I need all of the entries printed exactly.

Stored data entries
========
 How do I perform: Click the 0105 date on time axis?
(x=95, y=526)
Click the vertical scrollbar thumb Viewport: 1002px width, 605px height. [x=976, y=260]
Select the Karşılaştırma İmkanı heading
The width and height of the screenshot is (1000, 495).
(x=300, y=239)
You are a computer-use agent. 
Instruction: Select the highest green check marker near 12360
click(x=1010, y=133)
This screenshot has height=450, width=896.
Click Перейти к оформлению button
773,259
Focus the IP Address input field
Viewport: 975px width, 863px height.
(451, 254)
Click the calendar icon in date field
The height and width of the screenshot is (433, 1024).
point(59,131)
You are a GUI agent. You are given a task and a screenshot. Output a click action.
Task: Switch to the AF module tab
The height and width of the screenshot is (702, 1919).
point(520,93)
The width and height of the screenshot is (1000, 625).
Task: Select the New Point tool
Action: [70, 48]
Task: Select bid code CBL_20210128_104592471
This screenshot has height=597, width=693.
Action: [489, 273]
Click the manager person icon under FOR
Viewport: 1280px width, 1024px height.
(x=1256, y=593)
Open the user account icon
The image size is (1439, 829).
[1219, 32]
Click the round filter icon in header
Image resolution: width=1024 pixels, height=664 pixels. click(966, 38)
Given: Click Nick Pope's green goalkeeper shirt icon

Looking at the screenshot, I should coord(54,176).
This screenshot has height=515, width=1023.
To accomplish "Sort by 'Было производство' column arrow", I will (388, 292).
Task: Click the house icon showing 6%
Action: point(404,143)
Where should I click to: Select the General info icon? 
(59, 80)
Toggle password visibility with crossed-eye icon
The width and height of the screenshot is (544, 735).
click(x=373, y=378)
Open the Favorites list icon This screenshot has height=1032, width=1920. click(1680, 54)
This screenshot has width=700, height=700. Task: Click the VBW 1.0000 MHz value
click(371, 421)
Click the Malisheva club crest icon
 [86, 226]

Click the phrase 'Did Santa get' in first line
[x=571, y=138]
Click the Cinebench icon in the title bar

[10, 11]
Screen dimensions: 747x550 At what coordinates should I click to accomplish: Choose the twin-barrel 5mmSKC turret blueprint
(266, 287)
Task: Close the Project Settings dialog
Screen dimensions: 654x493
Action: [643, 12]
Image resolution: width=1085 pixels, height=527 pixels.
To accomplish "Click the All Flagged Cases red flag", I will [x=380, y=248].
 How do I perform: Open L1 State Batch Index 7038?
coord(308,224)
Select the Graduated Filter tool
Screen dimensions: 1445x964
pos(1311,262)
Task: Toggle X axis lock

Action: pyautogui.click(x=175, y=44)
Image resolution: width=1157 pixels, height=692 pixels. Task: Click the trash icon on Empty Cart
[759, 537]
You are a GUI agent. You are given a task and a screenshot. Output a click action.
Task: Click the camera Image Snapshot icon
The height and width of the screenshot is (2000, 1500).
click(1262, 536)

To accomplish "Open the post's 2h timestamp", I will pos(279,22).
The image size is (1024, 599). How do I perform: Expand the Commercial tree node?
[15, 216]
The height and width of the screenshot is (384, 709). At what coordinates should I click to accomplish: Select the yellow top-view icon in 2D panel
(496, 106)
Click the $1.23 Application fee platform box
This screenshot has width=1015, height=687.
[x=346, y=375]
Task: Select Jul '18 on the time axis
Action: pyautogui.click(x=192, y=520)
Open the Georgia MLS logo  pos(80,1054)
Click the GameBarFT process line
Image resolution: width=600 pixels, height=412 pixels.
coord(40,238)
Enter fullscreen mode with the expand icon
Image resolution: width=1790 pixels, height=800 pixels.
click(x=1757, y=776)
========
#### Result of this task:
 How do I perform: Click the 0105 date on time axis?
(x=95, y=526)
Click the vertical scrollbar thumb Viewport: 1002px width, 605px height. [x=976, y=260]
Select the Karşılaştırma İmkanı heading
The width and height of the screenshot is (1000, 495).
(x=300, y=239)
You are a computer-use agent. 
Instruction: Select the highest green check marker near 12360
click(x=1010, y=133)
This screenshot has height=450, width=896.
Click Перейти к оформлению button
773,259
Focus the IP Address input field
Viewport: 975px width, 863px height.
(451, 254)
Click the calendar icon in date field
The height and width of the screenshot is (433, 1024).
point(59,131)
You are a GUI agent. You are given a task and a screenshot. Output a click action.
Task: Switch to the AF module tab
The height and width of the screenshot is (702, 1919).
point(520,93)
The width and height of the screenshot is (1000, 625).
Task: Select the New Point tool
Action: [70, 48]
Task: Select bid code CBL_20210128_104592471
This screenshot has height=597, width=693.
Action: [489, 273]
Click the manager person icon under FOR
Viewport: 1280px width, 1024px height.
(x=1256, y=593)
Open the user account icon
The image size is (1439, 829).
[1219, 32]
Click the round filter icon in header
Image resolution: width=1024 pixels, height=664 pixels. click(966, 38)
Given: Click Nick Pope's green goalkeeper shirt icon

Looking at the screenshot, I should coord(54,176).
This screenshot has height=515, width=1023.
To accomplish "Sort by 'Было производство' column arrow", I will (388, 292).
Task: Click the house icon showing 6%
Action: point(404,143)
Where should I click to: Select the General info icon? 
(59, 80)
Toggle password visibility with crossed-eye icon
The width and height of the screenshot is (544, 735).
click(x=373, y=378)
Open the Favorites list icon This screenshot has height=1032, width=1920. click(1680, 54)
This screenshot has width=700, height=700. Task: Click the VBW 1.0000 MHz value
click(371, 421)
Click the Malisheva club crest icon
 [86, 226]

Click the phrase 'Did Santa get' in first line
[x=571, y=138]
Click the Cinebench icon in the title bar

[10, 11]
Screen dimensions: 747x550 At what coordinates should I click to accomplish: Choose the twin-barrel 5mmSKC turret blueprint
(266, 287)
Task: Close the Project Settings dialog
Screen dimensions: 654x493
Action: [643, 12]
Image resolution: width=1085 pixels, height=527 pixels.
To accomplish "Click the All Flagged Cases red flag", I will [x=380, y=248].
 How do I perform: Open L1 State Batch Index 7038?
coord(308,224)
Select the Graduated Filter tool
Screen dimensions: 1445x964
pos(1311,262)
Task: Toggle X axis lock

Action: pyautogui.click(x=175, y=44)
Image resolution: width=1157 pixels, height=692 pixels. Task: Click the trash icon on Empty Cart
[759, 537]
You are a GUI agent. You are given a task and a screenshot. Output a click action.
Task: Click the camera Image Snapshot icon
The height and width of the screenshot is (2000, 1500).
click(1262, 536)

To accomplish "Open the post's 2h timestamp", I will pos(279,22).
The image size is (1024, 599). How do I perform: Expand the Commercial tree node?
[15, 216]
The height and width of the screenshot is (384, 709). At what coordinates should I click to accomplish: Select the yellow top-view icon in 2D panel
(496, 106)
Click the $1.23 Application fee platform box
This screenshot has width=1015, height=687.
[x=346, y=375]
Task: Select Jul '18 on the time axis
Action: pyautogui.click(x=192, y=520)
Open the Georgia MLS logo  pos(80,1054)
Click the GameBarFT process line
Image resolution: width=600 pixels, height=412 pixels.
coord(40,238)
Enter fullscreen mode with the expand icon
Image resolution: width=1790 pixels, height=800 pixels.
click(x=1757, y=776)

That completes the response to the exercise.